Thanks to @thehennyy,

here is the working solution:

 var unixTimestamp = (long)DateTime.UtcNow.Subtract(DateTime.UnixEpoch).TotalSeconds;

HttpClientHandler handler = new HttpClientHandler()
{
    AutomaticDecompression = DecompressionMethods.GZip | DecompressionMethods.Deflate
};

using (var httpClient = new HttpClient(handler))
{
    using (var request =
           new HttpRequestMessage(new HttpMethod("POST"), "https://flood-map-for-planning.service.gov.uk/pdf"))
    {
        request.Headers.TryAddWithoutValidation("Referer",
            "https://flood-map-for-planning.service.gov.uk/flood-zone-results?easting=429240&northing=431613&location=LS118TR");

        request.Content =
            new StringContent($"id={unixTimestamp}&polygon=&center=[429240,431613]&reference=&scale=2500");
        request.Content.Headers.ContentType = MediaTypeHeaderValue.Parse("application/x-www-form-urlencoded");

        var response = await httpClient.SendAsync(request);

        if (response.IsSuccessStatusCode)
        {
            using (FileStream fs = new FileStream("somepdf.pdf", FileMode.Create))
            {
                var contentStream = await response.Content.ReadAsStreamAsync();
                await contentStream.CopyToAsync(fs);
            }
        }
    }
}

Solution

  • There are a few things to consider here:

    It seems like the curl to httpclient converter had a problem converting the post content.
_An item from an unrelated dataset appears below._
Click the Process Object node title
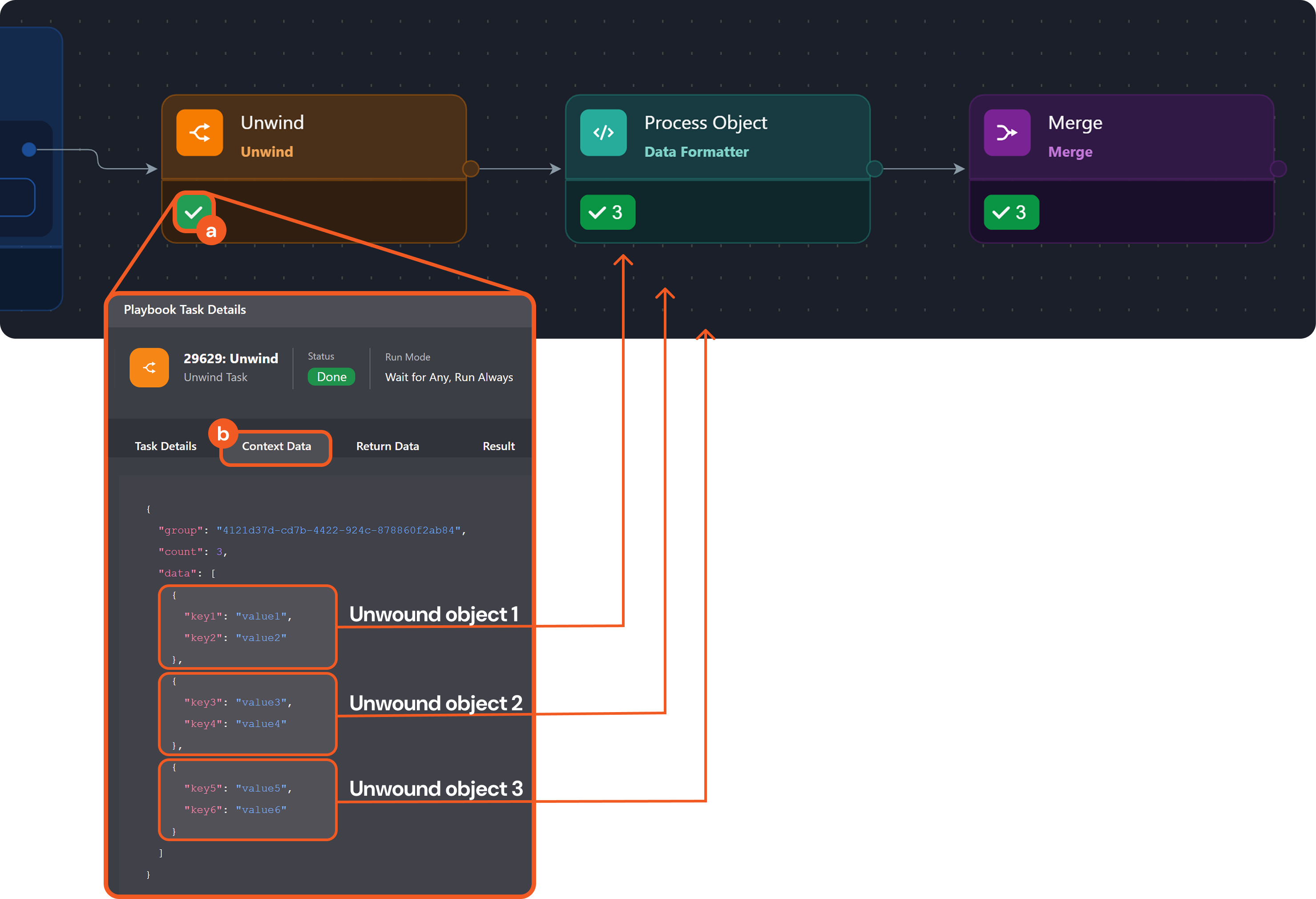 pos(705,123)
The following works for me:

    request.Content = new StringContent("id=1&polygon=&center=[429240,431613]&reference=&scale=2500");
    request.Content.Headers.ContentType = MediaTypeHeaderValue.Parse("application/x-www-form-urlencoded");
    

    The parameter id has to be provided, otherwise the request will fail. The website uses the current unix timestamp as value for the id parameter.


    Adding headers to the response response.Content.Headers.Add([...]) is not meaningful, just delete these lines.


    Writing the content to disk can be done simpler:

    using (FileStream fs = new FileStream("somepdf.pdf", FileMode.Create))
    {
        var contentStream = await response.Content.ReadAsStreamAsync();
        await contentStream.CopyToAsync(fs);
    }
    

    While testing i got the same "wrong" files, these are usual just html responses, sometimes containing an error message. View them as html. Maybe they seem like gibberish, then you have to turn on automatic decompression:

    HttpClientHandler handler = new HttpClientHandler()
    {
        AutomaticDecompression = DecompressionMethods.GZip | DecompressionMethods.Deflate
    };
    
    var httpClient = new HttpClient(handler);
    

    The automatic decompression values should match this headers values:

    request.Headers.TryAddWithoutValidation("Accept-Encoding", "gzip, deflate");
    

    Current versions of dotnet also support "br" - DecompressionMethods.Brotli. Using automatic decompression is helpful in nearly every case.